This month is about boundaries and how crucial it is for our mental health and well-being to have healthy boundaries.
Boundaries are guidelines, rules or limits that a person creates to identify for themselves what are reasonable, safe and permissible ways for other people to behave around them and how they will respond when someone steps outside those limits (outofthefog.net)
When you feel anger or resentment or find yourself whining or complaining, you probably need to set a boundary.
When I was younger woman, my boundaries were not healthy. I had low self-esteem, was a people pleaser and I found saying ‘no’ to people really difficult and I believe that this contributed to me experiencing depression.
There are several reasons why we might not uphold our boundaries, such as fear of rejection or confrontation or hurting other people’s feelings, guilt or being seen as selfish.
An example of a boundary, imagine you have a family member who regularly asks to borrow your car, when they return it, they have used all the petrol and the car is dirty. This is likely to result in you feeling resentful and angry. Having a healthy boundary in this situation would mean only lending your car if the family member agrees to put petrol in the car and returns it as clean as when they borrowed it, if not then you chose not to lend it to them in future.

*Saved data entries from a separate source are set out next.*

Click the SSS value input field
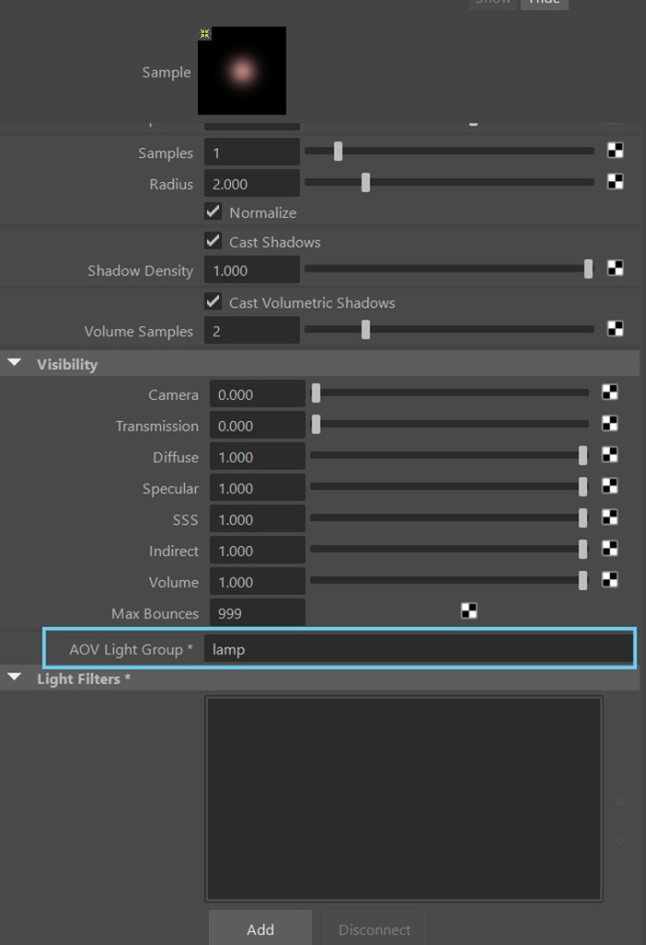646x945 pixels. pyautogui.click(x=257, y=519)
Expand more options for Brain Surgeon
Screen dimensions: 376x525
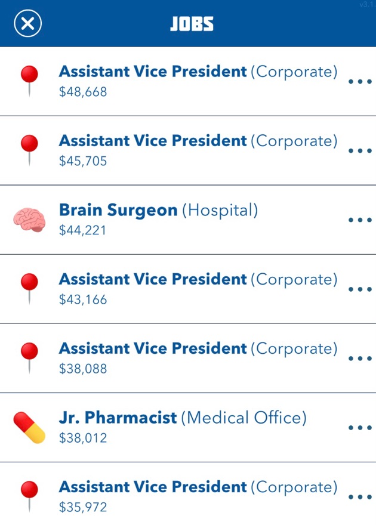pyautogui.click(x=360, y=220)
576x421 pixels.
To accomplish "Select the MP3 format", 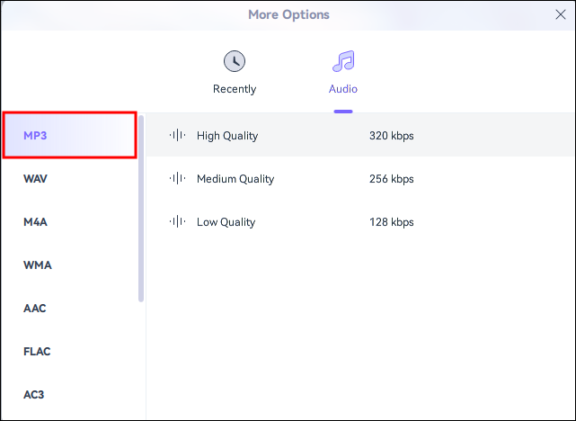I will click(x=70, y=135).
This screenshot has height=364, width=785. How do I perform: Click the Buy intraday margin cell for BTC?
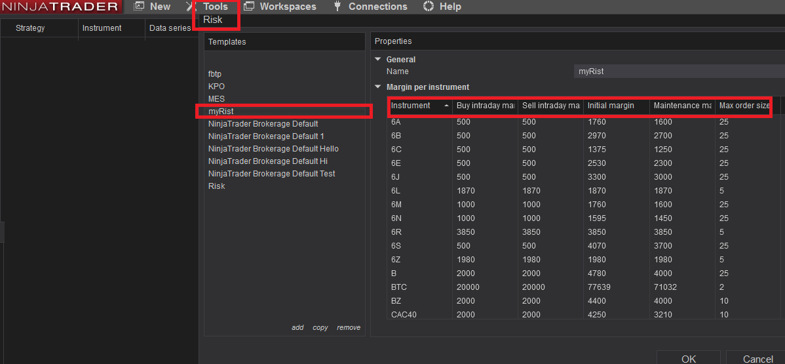[x=484, y=287]
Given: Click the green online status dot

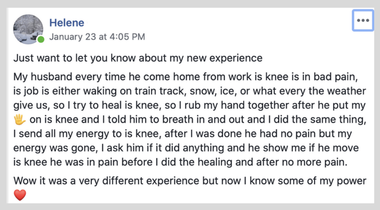Looking at the screenshot, I should [41, 39].
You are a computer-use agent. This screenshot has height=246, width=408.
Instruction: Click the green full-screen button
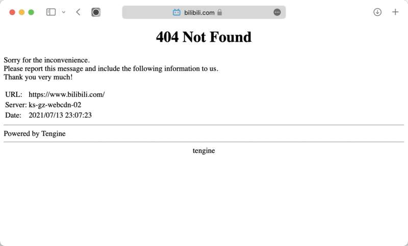31,12
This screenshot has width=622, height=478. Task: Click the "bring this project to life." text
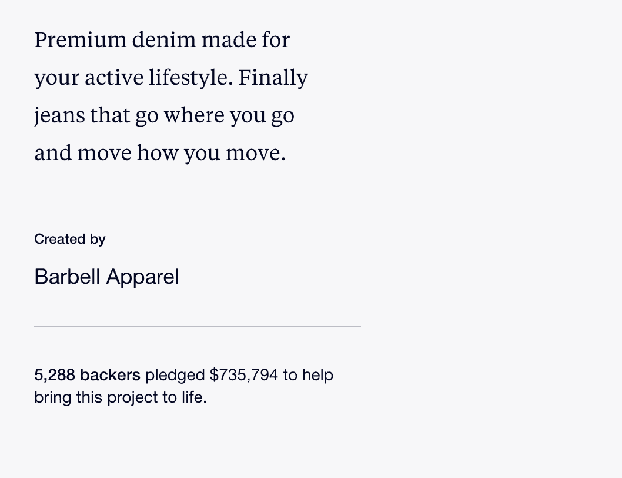121,397
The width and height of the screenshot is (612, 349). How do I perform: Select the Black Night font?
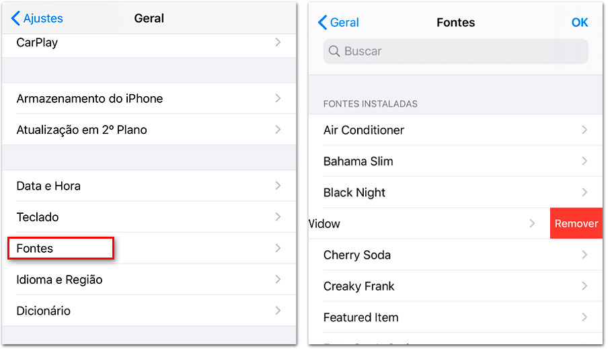(455, 192)
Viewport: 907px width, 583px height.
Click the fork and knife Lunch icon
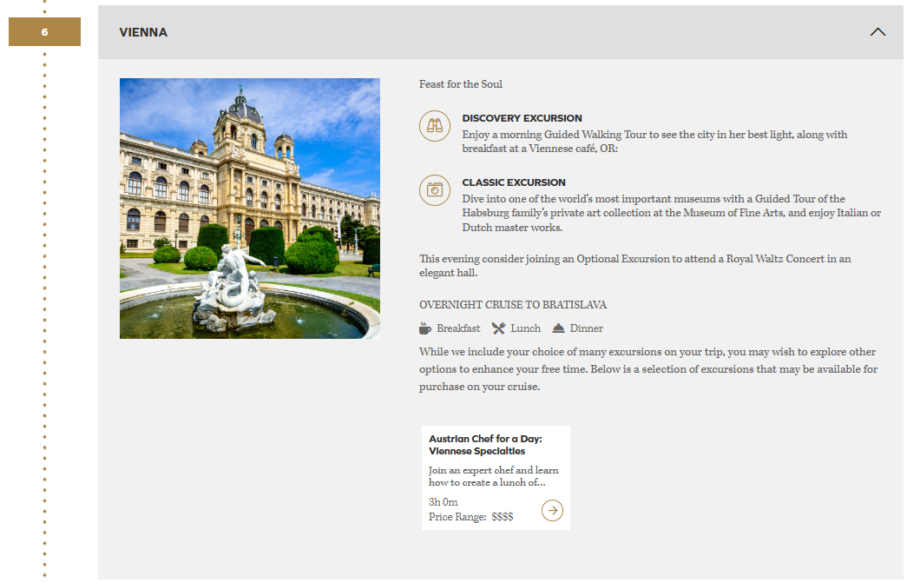point(498,328)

My experience in having healthy boundaries means I treat myself with respect and the people in my life also treat me with respect and do not try to cross my boundaries.
Creating boundaries is challenging as it inevitably involves us taking full responsibility for our choices. That includes setting limits on others and setting our own internal limits. Setting limits on others is not about trying to change others but is about setting limits on our exposure to people who are behaving disrespectfully towards us. Setting our own internal limits involves being able to say ‘no’ to yourself, to have self-discipline, to have a feeling, impulse or desire and not having to act on it.
There are so many benefits once you have healthy boundaries, including self-respect, confidence and self-esteem; making good decisions; being assertive and confidently and truthfully say ‘yes’ or ‘no’ and be okay when others say ‘no’ to you.
One of the best books I have read about boundaries is Boundaries: When to Say Yes, How to say No to Take Control of Your Life by Henry Cloud and John Townsend. They write about common boundary myths like, ‘If I set boundaries, I’m being selfish’, which is clearly a myth because if you have healthy boundaries, you are looking after yourself. When you say no to people and activities that are hurtful to you, you are protecting yourself. From that place you are better able to care and support others.
There are some tips for creating healthy boundaries from Anne Katherine’s book Boundaries: Where You End and I Begin. She writes about when you identify the need to set a boundary, do it clearly, calmly, firmly, respectfully and in as few words as possible. Do not justify, get angry or apologize for the boundary you are setting. You are only responsible for communicating your boundary in a respectful manner. If it upset them, know it is their problem. Some people, especially those accustomed to controlling, abusing or manipulating you, might test you. Plan on it, expect it but remain firm. Remember, your behaviour must match the boundaries you are setting. You cannot successfully establish a clear boundary if you send mixed messages by apologising.
At first, you will probably feel selfish, guilty or embarrassed when you set a boundary. Do it anyway and remind yourself you have a right to self-care. Setting boundaries takes practice and determination. Don’t let anxiety, fear or guilt prevent you from taking care of yourself.
Develop a support system of people who respect your right to set boundaries. Eliminate toxic people from your life – those who want to manipulate, abuse and control you.
I wish you every success in creating boundaries that will support you to lead a confident, empowered and fulfilling life.